(Saved entries)
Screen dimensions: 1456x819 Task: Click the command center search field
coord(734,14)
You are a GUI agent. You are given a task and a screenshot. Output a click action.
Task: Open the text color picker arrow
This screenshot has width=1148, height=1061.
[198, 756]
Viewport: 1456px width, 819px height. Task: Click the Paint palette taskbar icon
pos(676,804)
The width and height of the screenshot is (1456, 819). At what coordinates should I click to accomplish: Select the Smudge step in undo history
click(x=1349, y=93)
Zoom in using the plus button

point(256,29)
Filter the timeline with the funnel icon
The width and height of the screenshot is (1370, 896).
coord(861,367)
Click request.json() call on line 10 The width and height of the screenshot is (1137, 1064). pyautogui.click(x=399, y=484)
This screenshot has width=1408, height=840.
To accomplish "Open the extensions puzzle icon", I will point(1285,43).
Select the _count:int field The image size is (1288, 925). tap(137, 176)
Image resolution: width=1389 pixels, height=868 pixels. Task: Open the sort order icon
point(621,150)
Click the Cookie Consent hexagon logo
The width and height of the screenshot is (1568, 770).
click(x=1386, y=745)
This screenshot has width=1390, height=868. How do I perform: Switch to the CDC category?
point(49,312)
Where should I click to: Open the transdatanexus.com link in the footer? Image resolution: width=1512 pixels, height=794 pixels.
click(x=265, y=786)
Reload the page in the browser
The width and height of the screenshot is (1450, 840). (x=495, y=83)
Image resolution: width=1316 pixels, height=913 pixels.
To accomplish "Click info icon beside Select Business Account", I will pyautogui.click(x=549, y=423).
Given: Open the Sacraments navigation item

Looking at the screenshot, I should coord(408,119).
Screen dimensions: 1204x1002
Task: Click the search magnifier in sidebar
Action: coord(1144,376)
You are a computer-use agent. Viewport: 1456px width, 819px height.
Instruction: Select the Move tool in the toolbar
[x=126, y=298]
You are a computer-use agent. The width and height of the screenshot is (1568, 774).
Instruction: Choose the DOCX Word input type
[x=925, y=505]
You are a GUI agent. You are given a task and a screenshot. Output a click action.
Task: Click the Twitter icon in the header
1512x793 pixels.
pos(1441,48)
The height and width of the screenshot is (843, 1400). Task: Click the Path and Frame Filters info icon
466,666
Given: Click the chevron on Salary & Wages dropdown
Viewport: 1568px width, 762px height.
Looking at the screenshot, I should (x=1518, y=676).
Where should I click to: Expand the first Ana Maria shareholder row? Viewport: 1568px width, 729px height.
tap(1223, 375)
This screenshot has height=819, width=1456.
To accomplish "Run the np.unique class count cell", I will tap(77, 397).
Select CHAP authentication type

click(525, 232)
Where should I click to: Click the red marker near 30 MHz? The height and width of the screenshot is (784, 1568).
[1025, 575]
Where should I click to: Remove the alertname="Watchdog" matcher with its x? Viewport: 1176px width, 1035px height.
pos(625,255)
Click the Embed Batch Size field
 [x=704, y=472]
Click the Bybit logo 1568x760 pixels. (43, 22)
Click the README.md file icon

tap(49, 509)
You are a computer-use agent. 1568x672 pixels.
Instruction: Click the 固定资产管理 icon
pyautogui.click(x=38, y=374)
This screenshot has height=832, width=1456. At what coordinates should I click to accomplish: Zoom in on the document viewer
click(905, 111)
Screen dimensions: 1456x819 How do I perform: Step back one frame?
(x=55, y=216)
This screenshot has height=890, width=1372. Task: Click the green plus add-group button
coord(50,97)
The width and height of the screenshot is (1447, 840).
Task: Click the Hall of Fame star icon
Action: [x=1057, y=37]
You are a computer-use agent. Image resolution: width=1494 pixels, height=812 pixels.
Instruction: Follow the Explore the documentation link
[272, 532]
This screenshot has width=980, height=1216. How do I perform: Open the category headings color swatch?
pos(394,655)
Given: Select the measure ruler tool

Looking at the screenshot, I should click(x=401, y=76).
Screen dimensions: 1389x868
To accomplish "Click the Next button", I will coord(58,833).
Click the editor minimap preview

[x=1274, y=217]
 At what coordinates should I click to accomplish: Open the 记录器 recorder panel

:: Exercise brief ::
Working from the data above, extract solely the lines from the one containing "The width and height of the screenshot is (1456, 819)." through the one containing "Filter the timeline with the funnel icon", exactly as they appear, both included.

:: Answer space ::
The width and height of the screenshot is (1456, 819). At what coordinates should I click to accomplish: Select the Smudge step in undo history
click(x=1349, y=93)
Zoom in using the plus button

point(256,29)
Filter the timeline with the funnel icon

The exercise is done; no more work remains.